Maria (María Mercedes Coroy) is one of the indigenous Kaqchikel people in Quatemala. She and her family live on a coffee plantation on the side of a volcano, little more than indentured servants "allowed" to live in their houses on the plantation's land. Her parents (María Telón and Manuel Manuel Antún) are arranging a marriage to Ignacio (Justo Lorenzo), who works closely with the plantation boss, going along with him on business trips to the big city and everything. But Maria seems less than thrilled at the prospect.

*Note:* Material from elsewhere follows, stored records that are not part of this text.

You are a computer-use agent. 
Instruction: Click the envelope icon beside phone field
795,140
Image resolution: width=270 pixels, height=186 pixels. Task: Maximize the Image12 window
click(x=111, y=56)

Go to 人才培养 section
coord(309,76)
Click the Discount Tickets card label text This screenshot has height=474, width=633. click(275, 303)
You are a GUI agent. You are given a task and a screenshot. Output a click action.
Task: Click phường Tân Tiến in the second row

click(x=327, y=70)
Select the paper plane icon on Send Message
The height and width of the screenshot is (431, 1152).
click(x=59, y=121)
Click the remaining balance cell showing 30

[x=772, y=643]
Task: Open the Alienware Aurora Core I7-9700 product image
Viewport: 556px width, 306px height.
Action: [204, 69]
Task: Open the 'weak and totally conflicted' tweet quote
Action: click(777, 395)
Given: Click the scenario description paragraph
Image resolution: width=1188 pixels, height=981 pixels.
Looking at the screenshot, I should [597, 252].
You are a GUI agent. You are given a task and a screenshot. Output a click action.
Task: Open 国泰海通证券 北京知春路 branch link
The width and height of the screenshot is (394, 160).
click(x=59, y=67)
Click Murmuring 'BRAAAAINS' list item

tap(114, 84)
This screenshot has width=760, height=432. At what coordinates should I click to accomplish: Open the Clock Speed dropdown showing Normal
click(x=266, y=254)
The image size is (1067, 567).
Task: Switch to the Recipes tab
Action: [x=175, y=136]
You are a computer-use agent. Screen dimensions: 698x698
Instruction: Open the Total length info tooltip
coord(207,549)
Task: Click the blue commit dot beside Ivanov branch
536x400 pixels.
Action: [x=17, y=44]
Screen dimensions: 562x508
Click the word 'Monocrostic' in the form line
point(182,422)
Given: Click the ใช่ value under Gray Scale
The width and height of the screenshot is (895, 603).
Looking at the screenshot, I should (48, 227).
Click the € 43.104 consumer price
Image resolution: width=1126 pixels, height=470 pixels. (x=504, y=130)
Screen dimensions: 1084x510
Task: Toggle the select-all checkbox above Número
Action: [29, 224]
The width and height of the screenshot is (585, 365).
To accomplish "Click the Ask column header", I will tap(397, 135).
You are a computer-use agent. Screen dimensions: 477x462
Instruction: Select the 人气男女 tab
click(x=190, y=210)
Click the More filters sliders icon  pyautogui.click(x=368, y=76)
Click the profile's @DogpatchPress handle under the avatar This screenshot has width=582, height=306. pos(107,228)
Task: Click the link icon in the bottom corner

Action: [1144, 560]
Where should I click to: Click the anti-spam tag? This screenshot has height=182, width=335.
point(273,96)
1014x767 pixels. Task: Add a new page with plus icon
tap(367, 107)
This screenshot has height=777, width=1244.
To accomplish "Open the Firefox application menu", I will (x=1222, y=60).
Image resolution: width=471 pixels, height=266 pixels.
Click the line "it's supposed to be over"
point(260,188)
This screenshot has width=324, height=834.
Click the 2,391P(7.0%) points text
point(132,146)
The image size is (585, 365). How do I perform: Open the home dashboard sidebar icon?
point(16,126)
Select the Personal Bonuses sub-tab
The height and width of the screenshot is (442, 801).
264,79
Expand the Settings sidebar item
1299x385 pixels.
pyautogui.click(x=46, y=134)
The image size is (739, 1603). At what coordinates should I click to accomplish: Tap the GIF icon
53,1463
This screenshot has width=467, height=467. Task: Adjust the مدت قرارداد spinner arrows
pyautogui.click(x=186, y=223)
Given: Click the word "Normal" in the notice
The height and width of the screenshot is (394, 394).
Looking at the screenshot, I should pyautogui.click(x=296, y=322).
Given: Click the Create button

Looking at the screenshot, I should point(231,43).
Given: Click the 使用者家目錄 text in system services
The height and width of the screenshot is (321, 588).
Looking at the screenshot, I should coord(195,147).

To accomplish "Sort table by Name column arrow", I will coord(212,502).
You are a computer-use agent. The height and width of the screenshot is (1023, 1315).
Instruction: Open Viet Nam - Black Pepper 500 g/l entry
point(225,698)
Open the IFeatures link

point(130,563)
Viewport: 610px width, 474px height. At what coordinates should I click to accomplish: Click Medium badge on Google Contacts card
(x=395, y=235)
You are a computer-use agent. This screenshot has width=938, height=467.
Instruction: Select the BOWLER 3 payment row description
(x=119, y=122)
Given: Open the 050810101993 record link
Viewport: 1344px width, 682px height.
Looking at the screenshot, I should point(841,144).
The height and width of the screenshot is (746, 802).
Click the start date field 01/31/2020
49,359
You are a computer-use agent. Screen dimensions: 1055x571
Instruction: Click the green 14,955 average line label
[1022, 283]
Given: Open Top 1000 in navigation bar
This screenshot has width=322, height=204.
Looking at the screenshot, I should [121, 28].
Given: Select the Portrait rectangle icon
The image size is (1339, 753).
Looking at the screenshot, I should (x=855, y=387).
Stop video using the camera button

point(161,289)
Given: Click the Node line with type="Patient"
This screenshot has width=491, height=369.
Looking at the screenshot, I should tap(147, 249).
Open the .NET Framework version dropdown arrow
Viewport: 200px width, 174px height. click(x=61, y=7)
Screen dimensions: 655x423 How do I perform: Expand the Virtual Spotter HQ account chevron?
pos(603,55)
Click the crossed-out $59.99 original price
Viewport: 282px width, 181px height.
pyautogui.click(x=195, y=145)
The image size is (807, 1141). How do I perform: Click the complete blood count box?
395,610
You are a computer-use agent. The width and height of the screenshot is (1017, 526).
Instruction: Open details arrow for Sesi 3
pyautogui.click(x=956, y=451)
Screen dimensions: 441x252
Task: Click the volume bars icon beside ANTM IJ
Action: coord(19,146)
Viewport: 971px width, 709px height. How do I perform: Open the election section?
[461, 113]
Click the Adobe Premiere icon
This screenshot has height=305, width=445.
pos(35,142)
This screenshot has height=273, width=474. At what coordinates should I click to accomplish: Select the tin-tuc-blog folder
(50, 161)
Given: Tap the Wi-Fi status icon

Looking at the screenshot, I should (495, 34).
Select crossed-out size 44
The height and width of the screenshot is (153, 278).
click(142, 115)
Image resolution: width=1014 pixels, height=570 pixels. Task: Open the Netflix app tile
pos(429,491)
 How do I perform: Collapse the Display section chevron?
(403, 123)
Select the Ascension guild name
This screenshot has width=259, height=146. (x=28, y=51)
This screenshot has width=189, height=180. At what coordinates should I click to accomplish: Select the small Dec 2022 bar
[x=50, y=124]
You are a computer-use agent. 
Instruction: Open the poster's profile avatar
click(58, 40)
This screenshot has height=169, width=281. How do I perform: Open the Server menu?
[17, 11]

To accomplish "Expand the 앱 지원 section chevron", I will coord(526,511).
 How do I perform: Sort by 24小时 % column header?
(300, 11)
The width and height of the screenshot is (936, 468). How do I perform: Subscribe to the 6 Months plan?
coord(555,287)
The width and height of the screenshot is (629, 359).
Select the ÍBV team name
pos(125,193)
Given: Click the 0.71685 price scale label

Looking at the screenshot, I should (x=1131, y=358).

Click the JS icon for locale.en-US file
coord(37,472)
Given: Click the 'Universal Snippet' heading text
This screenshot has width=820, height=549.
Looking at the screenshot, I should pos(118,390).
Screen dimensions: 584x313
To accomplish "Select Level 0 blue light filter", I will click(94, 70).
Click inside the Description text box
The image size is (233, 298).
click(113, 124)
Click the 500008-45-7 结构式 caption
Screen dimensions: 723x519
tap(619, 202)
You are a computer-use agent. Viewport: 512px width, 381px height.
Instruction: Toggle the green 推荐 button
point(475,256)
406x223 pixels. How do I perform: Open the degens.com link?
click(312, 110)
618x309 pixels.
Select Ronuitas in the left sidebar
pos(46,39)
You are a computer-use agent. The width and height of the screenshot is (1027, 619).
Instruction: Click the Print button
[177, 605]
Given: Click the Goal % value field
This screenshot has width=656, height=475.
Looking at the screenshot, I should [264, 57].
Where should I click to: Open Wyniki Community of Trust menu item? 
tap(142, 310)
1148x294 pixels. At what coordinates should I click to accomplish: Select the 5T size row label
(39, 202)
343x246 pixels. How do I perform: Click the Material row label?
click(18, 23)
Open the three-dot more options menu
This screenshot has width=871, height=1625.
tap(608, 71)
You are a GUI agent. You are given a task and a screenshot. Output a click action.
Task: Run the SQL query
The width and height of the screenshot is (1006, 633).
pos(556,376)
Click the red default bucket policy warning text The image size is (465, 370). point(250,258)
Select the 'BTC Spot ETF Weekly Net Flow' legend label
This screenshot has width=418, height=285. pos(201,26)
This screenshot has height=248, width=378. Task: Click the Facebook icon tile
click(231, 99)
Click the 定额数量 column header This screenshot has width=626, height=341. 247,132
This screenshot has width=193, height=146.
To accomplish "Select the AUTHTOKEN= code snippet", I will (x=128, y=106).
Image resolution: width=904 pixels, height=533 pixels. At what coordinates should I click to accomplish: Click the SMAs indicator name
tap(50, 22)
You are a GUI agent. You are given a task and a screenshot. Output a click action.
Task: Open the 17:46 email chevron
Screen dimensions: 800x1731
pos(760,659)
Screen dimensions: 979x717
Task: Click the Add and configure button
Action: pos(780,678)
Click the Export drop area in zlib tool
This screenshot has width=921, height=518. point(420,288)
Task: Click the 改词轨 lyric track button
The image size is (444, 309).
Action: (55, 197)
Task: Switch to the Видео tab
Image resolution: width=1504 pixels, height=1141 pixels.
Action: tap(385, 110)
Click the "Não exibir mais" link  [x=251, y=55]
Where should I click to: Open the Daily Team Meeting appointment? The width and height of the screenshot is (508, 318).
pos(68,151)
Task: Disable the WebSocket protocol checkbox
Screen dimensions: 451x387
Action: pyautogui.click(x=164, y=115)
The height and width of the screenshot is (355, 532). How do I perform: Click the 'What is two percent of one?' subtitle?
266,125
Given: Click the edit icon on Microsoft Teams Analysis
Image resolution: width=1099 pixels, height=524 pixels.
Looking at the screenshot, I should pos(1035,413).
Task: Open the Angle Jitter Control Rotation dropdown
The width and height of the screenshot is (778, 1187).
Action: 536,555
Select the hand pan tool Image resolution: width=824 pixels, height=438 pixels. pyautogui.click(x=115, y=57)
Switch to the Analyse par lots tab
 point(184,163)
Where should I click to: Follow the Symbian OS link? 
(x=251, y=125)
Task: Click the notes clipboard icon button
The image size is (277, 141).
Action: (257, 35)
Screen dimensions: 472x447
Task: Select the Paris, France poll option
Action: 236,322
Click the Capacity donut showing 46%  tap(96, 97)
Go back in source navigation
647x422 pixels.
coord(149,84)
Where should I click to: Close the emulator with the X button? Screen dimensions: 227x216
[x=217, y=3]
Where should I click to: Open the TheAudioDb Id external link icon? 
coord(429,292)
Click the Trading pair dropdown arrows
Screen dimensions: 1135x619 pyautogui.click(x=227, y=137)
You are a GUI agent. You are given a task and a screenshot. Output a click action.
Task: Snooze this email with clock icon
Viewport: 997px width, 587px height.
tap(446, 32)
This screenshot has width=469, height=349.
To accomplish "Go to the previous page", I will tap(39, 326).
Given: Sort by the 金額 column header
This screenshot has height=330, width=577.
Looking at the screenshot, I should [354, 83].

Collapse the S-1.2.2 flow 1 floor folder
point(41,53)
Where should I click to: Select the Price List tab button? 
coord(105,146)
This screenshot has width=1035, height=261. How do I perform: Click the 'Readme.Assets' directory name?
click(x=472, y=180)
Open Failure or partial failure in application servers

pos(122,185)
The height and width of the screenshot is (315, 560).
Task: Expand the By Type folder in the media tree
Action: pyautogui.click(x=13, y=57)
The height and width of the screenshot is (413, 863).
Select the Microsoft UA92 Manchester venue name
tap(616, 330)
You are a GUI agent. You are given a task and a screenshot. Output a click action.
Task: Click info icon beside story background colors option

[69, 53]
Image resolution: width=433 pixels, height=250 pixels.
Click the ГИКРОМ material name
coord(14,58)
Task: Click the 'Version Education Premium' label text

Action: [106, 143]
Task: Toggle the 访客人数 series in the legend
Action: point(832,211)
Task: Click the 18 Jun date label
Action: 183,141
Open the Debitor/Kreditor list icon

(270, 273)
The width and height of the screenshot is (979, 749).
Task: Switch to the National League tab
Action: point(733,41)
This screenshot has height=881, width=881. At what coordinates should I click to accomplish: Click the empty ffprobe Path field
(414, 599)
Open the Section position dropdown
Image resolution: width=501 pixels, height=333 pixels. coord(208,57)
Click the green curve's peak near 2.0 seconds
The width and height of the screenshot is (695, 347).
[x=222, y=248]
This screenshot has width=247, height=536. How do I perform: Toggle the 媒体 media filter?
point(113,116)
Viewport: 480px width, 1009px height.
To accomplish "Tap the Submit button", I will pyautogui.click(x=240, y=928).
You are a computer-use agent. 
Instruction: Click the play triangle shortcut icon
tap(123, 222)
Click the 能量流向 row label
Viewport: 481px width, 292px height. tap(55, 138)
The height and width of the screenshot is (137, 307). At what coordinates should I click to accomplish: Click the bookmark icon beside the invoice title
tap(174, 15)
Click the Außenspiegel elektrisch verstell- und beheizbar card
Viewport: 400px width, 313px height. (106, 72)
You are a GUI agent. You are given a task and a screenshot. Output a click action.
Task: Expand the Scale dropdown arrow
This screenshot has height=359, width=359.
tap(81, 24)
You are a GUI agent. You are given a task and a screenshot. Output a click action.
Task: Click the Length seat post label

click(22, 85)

Her affections are more for Pepe (Marvin Coroy), one of the laborers on the plantation. Less secure than Ignacio, he fills her head with romance and adventure. As soon as he gets paid for this season's work, he's going over the mountain, to the United States -- well, passing through Mexico in between -- and he's promised to take Maria with him. And like any young couple in love, they don't want to wait until they get married before reaping the benefits, with predictable trouble for Maria.
Bustamente weaves this story together with silent, almost documentary-style observations of the daily lives of indigenous Mayan enclaves, both ritual and prosaic. He starts the film with Maria and her mother Juana beseeching the volcano for a happy marriage and life. When she becomes pregnant, Juana has a slew of traditional remedies. And until one of them works, the "magic" of a woman's pregnancy can have all sorts of beneficial uses in the village.
But it is a slow, calm movie that works in more through observation than explanation. As such, it demands a fair amount of attention, and it's certain to work better with an audience that's already attuned to the tribulations of indigenous Guatemalans. I didn't know at the outset, for example, that Guatemalan medical workers had for decades systematically stolen and put indigenous babies up for adoption. Knowing that would have helped make sense of one sequence in particular, and I'm sure that there's other things I missed that someone more familiar with the issues facing indigenous Central American peoples.
Even so, despite what I might have missed or misunderstood, Ixcanul has much to offer. This community defies reduction or stereotype in any direction, as all real communities do. They are, for all the ways they differ from us, profoundly similar. Maria has the same hopes and dreams and fears that any young woman might have. Her mother does too, and their responses to their circumstances are anything but simple, the way they might be presented if an American production bothered to present them at all.